| Task details |
Start at the line that contains "Viewport: 976px width, 527px height.". Repeat it and each line after it, exactly, up to and including the final line of the data.

| Dataset content |
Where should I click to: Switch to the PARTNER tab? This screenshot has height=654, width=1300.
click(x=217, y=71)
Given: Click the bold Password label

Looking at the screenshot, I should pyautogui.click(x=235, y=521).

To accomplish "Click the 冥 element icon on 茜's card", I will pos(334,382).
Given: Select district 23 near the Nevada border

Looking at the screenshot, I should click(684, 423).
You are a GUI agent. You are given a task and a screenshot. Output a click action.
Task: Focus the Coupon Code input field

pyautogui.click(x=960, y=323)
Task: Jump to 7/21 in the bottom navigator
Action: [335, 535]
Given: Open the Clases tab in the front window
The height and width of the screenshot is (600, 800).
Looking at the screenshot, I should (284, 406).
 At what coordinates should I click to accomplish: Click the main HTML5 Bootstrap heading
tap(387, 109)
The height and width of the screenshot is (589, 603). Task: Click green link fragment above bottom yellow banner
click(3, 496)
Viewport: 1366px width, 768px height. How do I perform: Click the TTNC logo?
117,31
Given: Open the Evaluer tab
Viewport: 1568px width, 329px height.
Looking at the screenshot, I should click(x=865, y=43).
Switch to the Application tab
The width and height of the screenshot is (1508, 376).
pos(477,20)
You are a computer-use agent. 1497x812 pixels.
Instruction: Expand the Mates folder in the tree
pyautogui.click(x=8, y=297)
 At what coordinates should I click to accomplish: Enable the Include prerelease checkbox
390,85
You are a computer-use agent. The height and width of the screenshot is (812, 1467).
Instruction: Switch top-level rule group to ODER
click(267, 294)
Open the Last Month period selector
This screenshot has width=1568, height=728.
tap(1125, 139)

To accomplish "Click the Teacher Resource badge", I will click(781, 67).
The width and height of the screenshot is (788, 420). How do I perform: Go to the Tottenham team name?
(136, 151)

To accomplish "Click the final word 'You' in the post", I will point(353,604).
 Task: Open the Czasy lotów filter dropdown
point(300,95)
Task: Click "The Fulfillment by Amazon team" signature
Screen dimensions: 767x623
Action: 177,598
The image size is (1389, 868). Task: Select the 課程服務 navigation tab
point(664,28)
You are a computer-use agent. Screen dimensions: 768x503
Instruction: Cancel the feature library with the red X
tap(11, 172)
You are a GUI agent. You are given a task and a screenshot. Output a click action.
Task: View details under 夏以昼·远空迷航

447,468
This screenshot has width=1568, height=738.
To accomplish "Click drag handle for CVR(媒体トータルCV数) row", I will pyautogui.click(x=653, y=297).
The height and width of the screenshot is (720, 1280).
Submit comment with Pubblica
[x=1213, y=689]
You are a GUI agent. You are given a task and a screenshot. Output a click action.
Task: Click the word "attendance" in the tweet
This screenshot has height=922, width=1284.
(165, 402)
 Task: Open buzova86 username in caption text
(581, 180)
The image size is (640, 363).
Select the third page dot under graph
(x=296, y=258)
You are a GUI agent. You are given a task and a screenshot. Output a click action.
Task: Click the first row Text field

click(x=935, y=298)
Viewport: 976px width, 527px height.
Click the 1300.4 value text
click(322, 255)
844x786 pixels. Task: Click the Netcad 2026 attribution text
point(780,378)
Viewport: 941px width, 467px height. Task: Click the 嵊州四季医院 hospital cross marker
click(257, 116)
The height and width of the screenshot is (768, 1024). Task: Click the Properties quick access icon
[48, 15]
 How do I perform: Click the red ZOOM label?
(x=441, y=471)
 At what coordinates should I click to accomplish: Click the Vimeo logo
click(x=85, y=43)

| Solution to this exercise |
Viewport: 976px width, 527px height.
Click the 1300.4 value text
click(322, 255)
844x786 pixels. Task: Click the Netcad 2026 attribution text
point(780,378)
Viewport: 941px width, 467px height. Task: Click the 嵊州四季医院 hospital cross marker
click(257, 116)
The height and width of the screenshot is (768, 1024). Task: Click the Properties quick access icon
[48, 15]
 How do I perform: Click the red ZOOM label?
(x=441, y=471)
 At what coordinates should I click to accomplish: Click the Vimeo logo
click(x=85, y=43)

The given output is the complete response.